-------- Source excerpt

Iraqis know Chalabi as a crook. He defrauded depositors out of $300 million when his Petra Bank in Jordan collapsed in the late 1980s. In 1992, after Chalabi escaped Jordan, reportedly with the help of then-Crown Prince Hassan, the brother of King Hussein, a Jordanian court found Chalabi guilty of fraud and sentenced him to 22 years at hard labor. Jordan has an Interpol red notice out for Chalabi’s arrest. But Chalabi will not face a Jordanian jail cell. Instead, his patrons, George W. Bush, Dick Cheney, Richard Perle, Paul Wolfowitz, Elliott Abrams, Jay Garner, Scooter Libby, Michael Ledeen, and James Woolsey are pushing him as the new prime minister of Iraq. And for good measure, Chalabi’s old friend, Hassan of Jordan, is being mentioned as the person to head up a restored Hashemite monarchy in Baghdad.

But none of this is being mentioned by the American media, which is under the tight control of Bush political operatives and right-wing policy launderers like the American Enterprise Institute (home of Lynne Cheney who reportedly sits on a fellowship grant provided to the think tank from Israeli sources) and the Heritage Foundation.

With Fox News and Clear Communications and their sordid commentators spouting forth the most jingoistic propaganda billed as news, the American people are not being told the truth about Iraq. The fact that the U.S. military purposefully targeted Al Jazeera offices near the Mansour Hotel and Abu Dhabi TV and Reuters offices at the Palestine Hotel in Baghdad that were previously declared by the US Central Command as no-fire zones is being widely reported around the world but not in the United States. CNN’s veteran journalist Christiane Amanpour rejected the observation by her colleague, Wolf Blitzer, that war is a dangerous business (he was parroting Pentagon press spokeswoman Torie Clarke). Amanpour, who insisted that all the journalists knew more about the Baghdad war zone than government press officers, should have reminded CNN’s audience that Blitzer is far from a seasoned unbiased war correspondent he claims to be. The fact that Blitzer was once the Washington correspondent for The Jerusalem Post, a leading advocate of the war on Iraq, should be known by every CNN viewer. However, CNN viewers can probably be excused for not knowing Blitzer’s background — a number of journalists are not even aware of his ingrained bias on the Middle East.

The whole world is talking about the virtual news blackout imposed by the Bush administration on the United States. The BBC, France 2, CBC, Deutsche Welle, and TV Espana are all reporting that what Americans are being fed by their media is pure propaganda. European TV is carrying images of hundreds of dead Iraqi civilians while U.S. television concentrates on American military doctors tending to “sick” (not wounded) Iraqi children and Iraqis pulling down statues of Saddam and defacing his portraits.

----------------
-------- Records

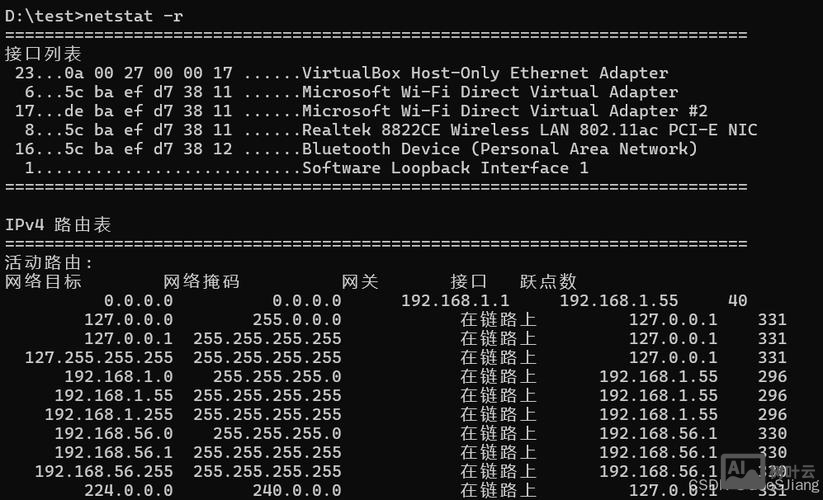Click the IPv4 路由表 heading

pos(58,225)
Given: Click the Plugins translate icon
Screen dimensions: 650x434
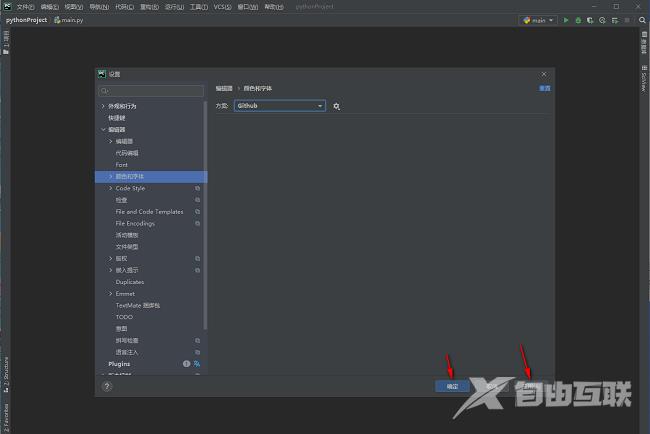Looking at the screenshot, I should point(198,364).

----------------

**Requirements:**
1. In the Iraq war commentary, rewrite the paragraph that begins "The whole world is talking" as a short bulleted list that keeps its main facts.
2. Name every broadcaster that the Iraq war commentary says is reporting that Americans are being fed pure propaganda.
3. Continue the Iraq war commentary from the point where it stops.

**Results for each task:**
1.
- The Bush administration has imposed a virtual news blackout on the United States, and the whole world is talking about it.
- The BBC, France 2, CBC, Deutsche Welle, and TV Espana report that what Americans get from their media is pure propaganda.
- European TV shows images of hundreds of dead Iraqi civilians.
- U.S. television focuses on American military doctors tending "sick" (not wounded) Iraqi children and on Iraqis pulling down Saddam's statues and defacing his portraits.

2.
- BBC
- France 2
- CBC
- Deutsche Welle
- TV Espana

3.
American cable news trollops continue to lament the non-combat deaths of NBC’s David Bloom and The Atlantic Monthly’s Michael Kelly but ignore the killing of Al Jazeera’s Tariq Ayoub from a hail of American tank fire directed at the satellite news channel’s Baghdad offices. Ayoub was as familiar to millions of Arab viewers as David Bloom was to Americans. But hardly a peep about Ayoub’s death came from the 24 x 7 purveyors of Bush regime pabulum. No mention is made of ITN’s British correspondent Terry Lloyd who was reportedly killed by U.S. Marine gunfire outside of Basra late last month.

Instead, the cable propagandists began interviewing U.S. military law experts about the need for war crimes trials for Iraqi political and military leaders. No mention is made of courts martial for U.S. troops who deliberately targeted journalists or civilians. It is the disinformation policy that the Bush regime has adopted that is most amazing and worrisome to people the world over. The Bush regime does not want bad news, only good news. The Soviet Union was known for a similar policy — there was no bad news in the old Soviet Empire. Airplane crashes, earthquakes, epidemics, and severe storms were never covered by the Soviet media. The U.S. media, under the thumb of government media manipulators, is gradually adopting the same policy — only one U.S. fixed wing aircraft was shot down by the Iraqis, the rest of aircraft losses were all “accidents,” the killing of civilians and journalists were “accidents,” the bombing of a refugee bus heading to Syria was an “accident.” In other words, the U.S. war on Iraq has been a prefect “10.” Just look at the Iraqis celebrating that their cities are no longer being bombed. They see the Americans and British as liberators, not conquerors. The Orwellian disinformation campaign marches on. George W. Bush has stuck it to the anti-war movement and his political detractors. He is assured of re-election. Doubters like Tom Daschle will pay with their Senate seats next year. There is no economic recession. There is no high unemployment. Tax cuts can pay for the war. Washington, DC kids from poor families are barred from this year’s White House Easter egg hunt — only military dependents are invited. Barbara Bush says she doesn’t watch TV because seeing those coffins coming back to Dover Air Force Base upsets her and her husband. A message for “Babs” — I understand your angst, perhaps you should rent a good movie, like “Nicholas and Alexandra” or “Marie Antoinette.”

Meanwhile, the neo-conservative hawks use the TV and radio airwaves, editorial and op-ed columns, and the floors of the Senate and House to demand a final accounting for all those who demean the motives of the Bush administration (which has become synonymous with the United States in a replay of Louis XIV’s “L’etat c’est moi” concept).

Meanwhile, Americans and legal residents of the United States continue to be rounded up by the thugs of John Ashcroft and Tom Ridge. Muslim residents of the United States, fearful that their “papers are not in order” continue to put a strain on churches and social welfare agencies in small towns in upstate New York and Vermont. Canadian immigration authorities cannot keep up with the flow of refugees out of the United States.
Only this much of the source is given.